## Recorded data
========

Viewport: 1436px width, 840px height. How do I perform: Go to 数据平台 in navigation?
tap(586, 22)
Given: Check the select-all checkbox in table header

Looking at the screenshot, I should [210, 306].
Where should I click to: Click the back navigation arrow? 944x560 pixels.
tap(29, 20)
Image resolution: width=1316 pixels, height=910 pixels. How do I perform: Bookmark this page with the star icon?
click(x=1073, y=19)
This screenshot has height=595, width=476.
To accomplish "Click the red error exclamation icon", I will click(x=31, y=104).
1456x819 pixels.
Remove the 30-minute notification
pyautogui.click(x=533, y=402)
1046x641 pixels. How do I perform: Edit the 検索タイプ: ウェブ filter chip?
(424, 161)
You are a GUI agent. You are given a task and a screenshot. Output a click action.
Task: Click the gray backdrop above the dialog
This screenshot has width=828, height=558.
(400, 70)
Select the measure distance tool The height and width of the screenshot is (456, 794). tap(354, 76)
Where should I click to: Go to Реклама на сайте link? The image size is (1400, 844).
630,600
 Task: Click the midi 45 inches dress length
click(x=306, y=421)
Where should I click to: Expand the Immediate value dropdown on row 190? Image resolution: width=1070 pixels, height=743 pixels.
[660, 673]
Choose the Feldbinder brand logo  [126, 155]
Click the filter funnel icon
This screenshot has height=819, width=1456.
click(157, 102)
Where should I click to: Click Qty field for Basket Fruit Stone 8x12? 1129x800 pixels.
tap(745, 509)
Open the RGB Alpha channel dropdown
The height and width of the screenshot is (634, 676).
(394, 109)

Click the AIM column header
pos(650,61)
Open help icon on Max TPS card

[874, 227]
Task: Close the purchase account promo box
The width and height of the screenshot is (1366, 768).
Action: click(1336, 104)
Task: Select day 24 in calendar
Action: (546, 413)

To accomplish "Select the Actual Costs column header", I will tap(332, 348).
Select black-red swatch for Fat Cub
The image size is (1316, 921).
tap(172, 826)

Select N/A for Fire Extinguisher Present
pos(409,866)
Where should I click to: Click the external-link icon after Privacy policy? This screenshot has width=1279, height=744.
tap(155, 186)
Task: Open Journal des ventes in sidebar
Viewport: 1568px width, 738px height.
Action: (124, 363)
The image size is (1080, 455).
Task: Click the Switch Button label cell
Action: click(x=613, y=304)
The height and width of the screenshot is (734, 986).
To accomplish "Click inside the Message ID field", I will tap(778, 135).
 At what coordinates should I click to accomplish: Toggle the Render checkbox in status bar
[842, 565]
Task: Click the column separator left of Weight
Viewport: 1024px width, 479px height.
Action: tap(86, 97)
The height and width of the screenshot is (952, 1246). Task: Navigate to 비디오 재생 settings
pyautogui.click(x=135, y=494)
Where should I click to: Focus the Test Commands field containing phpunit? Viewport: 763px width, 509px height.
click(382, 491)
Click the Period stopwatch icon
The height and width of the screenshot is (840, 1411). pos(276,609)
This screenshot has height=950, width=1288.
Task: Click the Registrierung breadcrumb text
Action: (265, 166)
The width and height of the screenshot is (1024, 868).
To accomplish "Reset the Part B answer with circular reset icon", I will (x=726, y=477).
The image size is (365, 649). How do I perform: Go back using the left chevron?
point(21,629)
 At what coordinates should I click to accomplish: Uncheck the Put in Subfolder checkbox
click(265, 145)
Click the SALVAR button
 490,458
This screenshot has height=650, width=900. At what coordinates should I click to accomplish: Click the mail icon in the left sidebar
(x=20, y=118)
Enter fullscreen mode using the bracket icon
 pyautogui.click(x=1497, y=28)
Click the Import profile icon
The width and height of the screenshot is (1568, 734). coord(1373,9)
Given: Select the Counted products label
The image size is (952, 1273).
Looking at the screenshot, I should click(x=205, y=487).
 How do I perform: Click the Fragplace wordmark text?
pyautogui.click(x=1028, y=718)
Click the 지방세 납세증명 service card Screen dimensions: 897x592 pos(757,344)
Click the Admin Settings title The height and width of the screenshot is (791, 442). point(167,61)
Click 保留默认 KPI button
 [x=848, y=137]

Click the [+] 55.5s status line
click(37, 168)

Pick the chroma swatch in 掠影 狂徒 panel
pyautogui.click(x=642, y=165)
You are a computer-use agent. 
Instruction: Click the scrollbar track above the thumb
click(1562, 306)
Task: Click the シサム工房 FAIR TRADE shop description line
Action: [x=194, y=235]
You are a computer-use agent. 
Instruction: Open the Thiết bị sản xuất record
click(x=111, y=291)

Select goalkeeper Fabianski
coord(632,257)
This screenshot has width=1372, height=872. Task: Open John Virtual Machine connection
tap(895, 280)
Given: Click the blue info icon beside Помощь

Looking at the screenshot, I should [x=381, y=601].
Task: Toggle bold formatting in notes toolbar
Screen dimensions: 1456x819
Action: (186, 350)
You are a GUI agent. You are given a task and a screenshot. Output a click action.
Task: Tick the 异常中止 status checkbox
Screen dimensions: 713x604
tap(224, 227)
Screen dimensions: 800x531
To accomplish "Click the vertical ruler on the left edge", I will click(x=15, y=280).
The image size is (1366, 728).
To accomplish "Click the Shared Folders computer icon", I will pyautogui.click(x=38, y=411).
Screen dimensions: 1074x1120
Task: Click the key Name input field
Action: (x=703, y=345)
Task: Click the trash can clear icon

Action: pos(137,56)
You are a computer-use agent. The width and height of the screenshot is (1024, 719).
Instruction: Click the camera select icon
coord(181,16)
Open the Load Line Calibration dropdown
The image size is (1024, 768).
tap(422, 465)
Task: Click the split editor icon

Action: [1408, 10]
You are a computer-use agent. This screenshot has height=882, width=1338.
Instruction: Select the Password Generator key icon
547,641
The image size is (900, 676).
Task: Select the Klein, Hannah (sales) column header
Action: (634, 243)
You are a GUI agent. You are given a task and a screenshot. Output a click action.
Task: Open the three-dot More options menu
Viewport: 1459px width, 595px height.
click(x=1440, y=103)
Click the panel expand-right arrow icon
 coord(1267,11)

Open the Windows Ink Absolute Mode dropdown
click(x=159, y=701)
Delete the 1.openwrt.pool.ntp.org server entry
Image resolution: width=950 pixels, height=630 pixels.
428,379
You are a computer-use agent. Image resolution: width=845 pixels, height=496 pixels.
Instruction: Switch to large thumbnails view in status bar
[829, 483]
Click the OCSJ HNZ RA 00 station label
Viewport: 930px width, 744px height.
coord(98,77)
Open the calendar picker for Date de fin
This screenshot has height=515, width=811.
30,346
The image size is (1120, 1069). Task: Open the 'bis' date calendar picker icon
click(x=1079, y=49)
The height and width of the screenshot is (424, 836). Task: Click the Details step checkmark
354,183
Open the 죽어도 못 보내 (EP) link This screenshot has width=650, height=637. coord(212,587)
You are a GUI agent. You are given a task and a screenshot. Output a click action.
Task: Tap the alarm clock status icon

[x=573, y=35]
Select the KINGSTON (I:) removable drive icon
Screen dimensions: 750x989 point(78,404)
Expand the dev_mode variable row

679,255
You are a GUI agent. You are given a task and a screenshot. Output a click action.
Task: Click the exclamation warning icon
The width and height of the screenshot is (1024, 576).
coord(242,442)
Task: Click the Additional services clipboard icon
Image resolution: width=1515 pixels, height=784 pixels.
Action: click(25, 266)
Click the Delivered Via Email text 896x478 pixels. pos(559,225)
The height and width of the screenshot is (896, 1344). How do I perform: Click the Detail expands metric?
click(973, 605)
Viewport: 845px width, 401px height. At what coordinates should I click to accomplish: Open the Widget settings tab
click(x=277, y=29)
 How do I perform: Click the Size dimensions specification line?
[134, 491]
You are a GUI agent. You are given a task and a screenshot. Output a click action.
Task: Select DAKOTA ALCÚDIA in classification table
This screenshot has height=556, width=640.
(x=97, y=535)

========

## What to produce
Repeat the rows verbatim, beginning at the line that contains "This screenshot has height=595, width=476." and stopping after the line that contains "Action: click(x=613, y=304)".

## Reply to the task
This screenshot has height=595, width=476.
To accomplish "Click the red error exclamation icon", I will click(x=31, y=104).
1456x819 pixels.
Remove the 30-minute notification
pyautogui.click(x=533, y=402)
1046x641 pixels. How do I perform: Edit the 検索タイプ: ウェブ filter chip?
(424, 161)
You are a GUI agent. You are given a task and a screenshot. Output a click action.
Task: Click the gray backdrop above the dialog
This screenshot has width=828, height=558.
(400, 70)
Select the measure distance tool The height and width of the screenshot is (456, 794). tap(354, 76)
Where should I click to: Go to Реклама на сайте link? The image size is (1400, 844).
630,600
 Task: Click the midi 45 inches dress length
click(x=306, y=421)
Where should I click to: Expand the Immediate value dropdown on row 190? Image resolution: width=1070 pixels, height=743 pixels.
[660, 673]
Choose the Feldbinder brand logo  [126, 155]
Click the filter funnel icon
This screenshot has height=819, width=1456.
click(157, 102)
Where should I click to: Click Qty field for Basket Fruit Stone 8x12? 1129x800 pixels.
tap(745, 509)
Open the RGB Alpha channel dropdown
The height and width of the screenshot is (634, 676).
(394, 109)

Click the AIM column header
pos(650,61)
Open help icon on Max TPS card

[874, 227]
Task: Close the purchase account promo box
The width and height of the screenshot is (1366, 768).
Action: click(1336, 104)
Task: Select day 24 in calendar
Action: (546, 413)

To accomplish "Select the Actual Costs column header", I will tap(332, 348).
Select black-red swatch for Fat Cub
The image size is (1316, 921).
tap(172, 826)

Select N/A for Fire Extinguisher Present
pos(409,866)
Where should I click to: Click the external-link icon after Privacy policy? This screenshot has width=1279, height=744.
tap(155, 186)
Task: Open Journal des ventes in sidebar
Viewport: 1568px width, 738px height.
Action: (124, 363)
The image size is (1080, 455).
Task: Click the Switch Button label cell
Action: click(x=613, y=304)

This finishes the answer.